Lorraine M. Martin is an American CEO. She has been president and CEO of the National Safety Council, a 107-year old nonprofit dedicated to eliminating preventable deaths, since June 2019. She serves on the Kennametal Board of Directors and is the co-founder and president of the Pegasus Springs Foundation, a non-profit organization focused on educational equity and collaboration.

Ms. Martin served as Executive Vice President and Deputy for Lockheed Martin’s Rotary and Mission Systems (RMS) business area, which operates over 1,000 programs with more than 34,000 personnel around the world. RMS programs include the Aegis Combat System, Littoral Combat Ship and Sikorsky helicopters

She was tapped to help lead RMS in 2016, after her leadership of Lockheed Martin Aeronautics F-35 Lightning II Program as Executive Vice President and General Manager earned Pentagon accolades and recognition for reducing program costs while simultaneously increasing production and fielding more aircraft worldwide.

== Career ==

Martin began her career in the 1980s as an officer in the U.S. Air Force, serving in several leadership positions for software intensive technology and development programs.
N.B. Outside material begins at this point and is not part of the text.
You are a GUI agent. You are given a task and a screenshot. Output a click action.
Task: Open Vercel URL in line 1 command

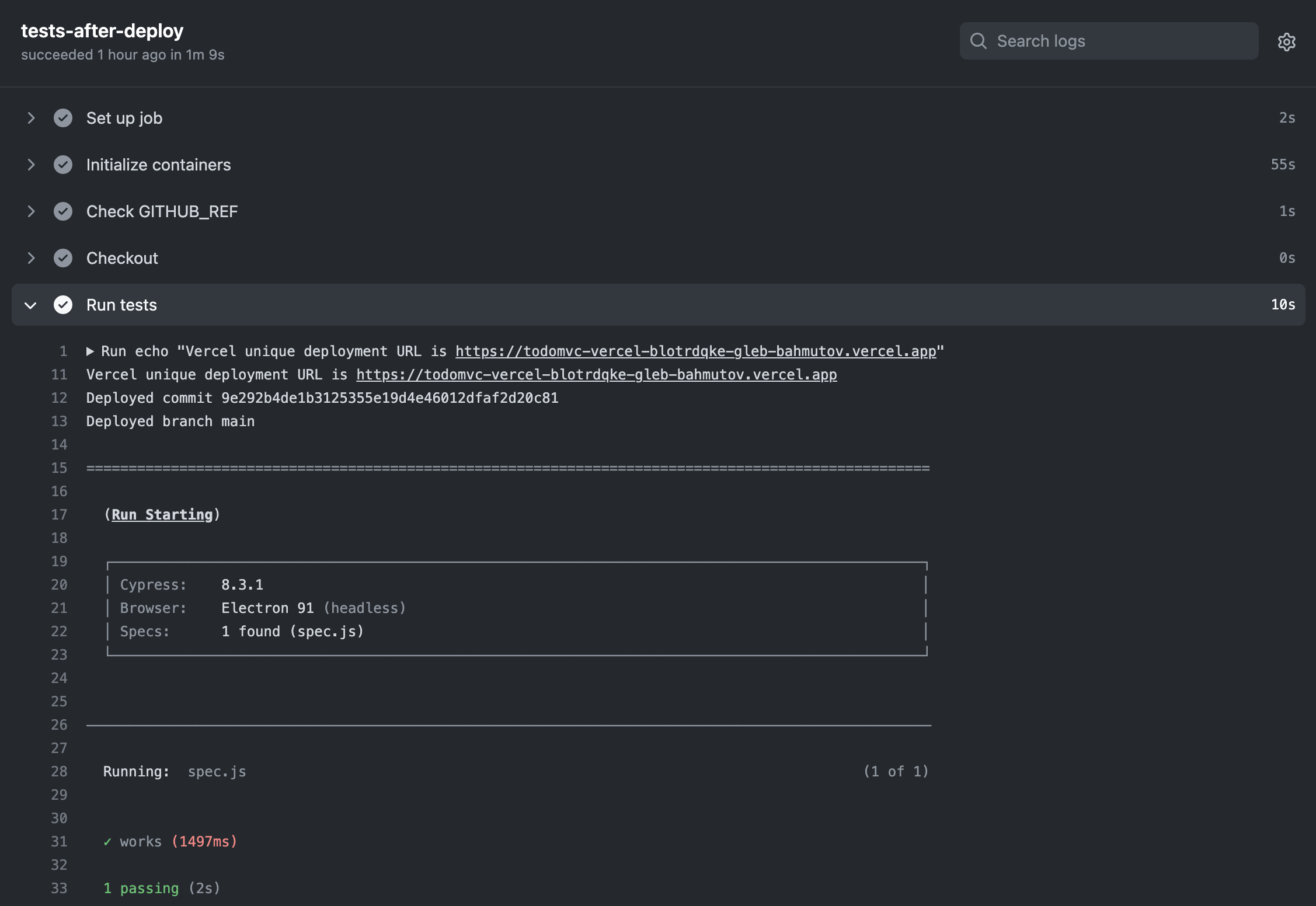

Following the Air Force, Martin joined Lockheed Martin at Unisys Defense Systems (which became Lockheed Martin) in 1988 as program manager for computer security contracts in support of the Strategic Defense Initiative and the YF-23 fighter aircraft program. She led command, control and intelligence programs, quickly established her leadership and business acumen, going on to hold larger roles.

As executive vice president and general manager of the F-35 Lightning II program, Martin is credited with reducing costs while simultaneously increasing production and fielding aircraft worldwide. Her tenure with Lockheed Martin also includes serving as vice president for all aspects of the C-130 Hercules and C-5 Galaxy transport aircraft, and as Vice President of the Flight Solutions, Simulation, Training and Support business area, leading the aircrew training programs for the U.S. Air Force Special Operations Command, C-130 Hercules, F-16 Fighting Falcon, F-22 Raptor, F-15 Eagle and F-35 Lightning II, as well as flight simulation systems for the U.S. Navy and Marine Corps. She also led the expansion of Lockheed Martin's training business to numerous international training contracts. Her career began leading command, control and intelligence programs.

She retired from Lockheed Martin in May 2018 after 30 years.

At the helm of the National Safety Council, Martin has made a commitment to helping people live their fullest lives by focusing on workplace, roadway and impairment safety. She is the current chair of the national Road to Zero Coalition, aiming to eliminate roadway fatalities through collaboration with more than 1,500 organizations, including the United States Department of Transportation and its modal agencies. She has championed the role of technology in creating safer workplaces, as well as encouraging business leaders to take action on the opioid epidemic. During the coronavirus epidemic, Martin led a task force to identify and share best practices as well as corporate playbooks to enable businesses to bring employees back to work or continue working safely.

Martin is a champion for diversity and inclusion, with a focus of advancing women in STEM, and speaks around the world about the importance of supporting and promoting women in STEM careers.

Over the course of her career, Martin has worked with organizations in support of this mission, including Girls Inc, Girls Who Code and Blue Ribbon Schools of Excellence, where she served on the Board of Directors. She has also served on nonprofit boards, including INROADS, Big Brothers Big Sisters of Orlando and the Cobb County GA Arts Council.

== Education ==

Martin holds a Master of Science in computer science from Boston University and a Bachelor of Arts in computational mathematics from DePauw University.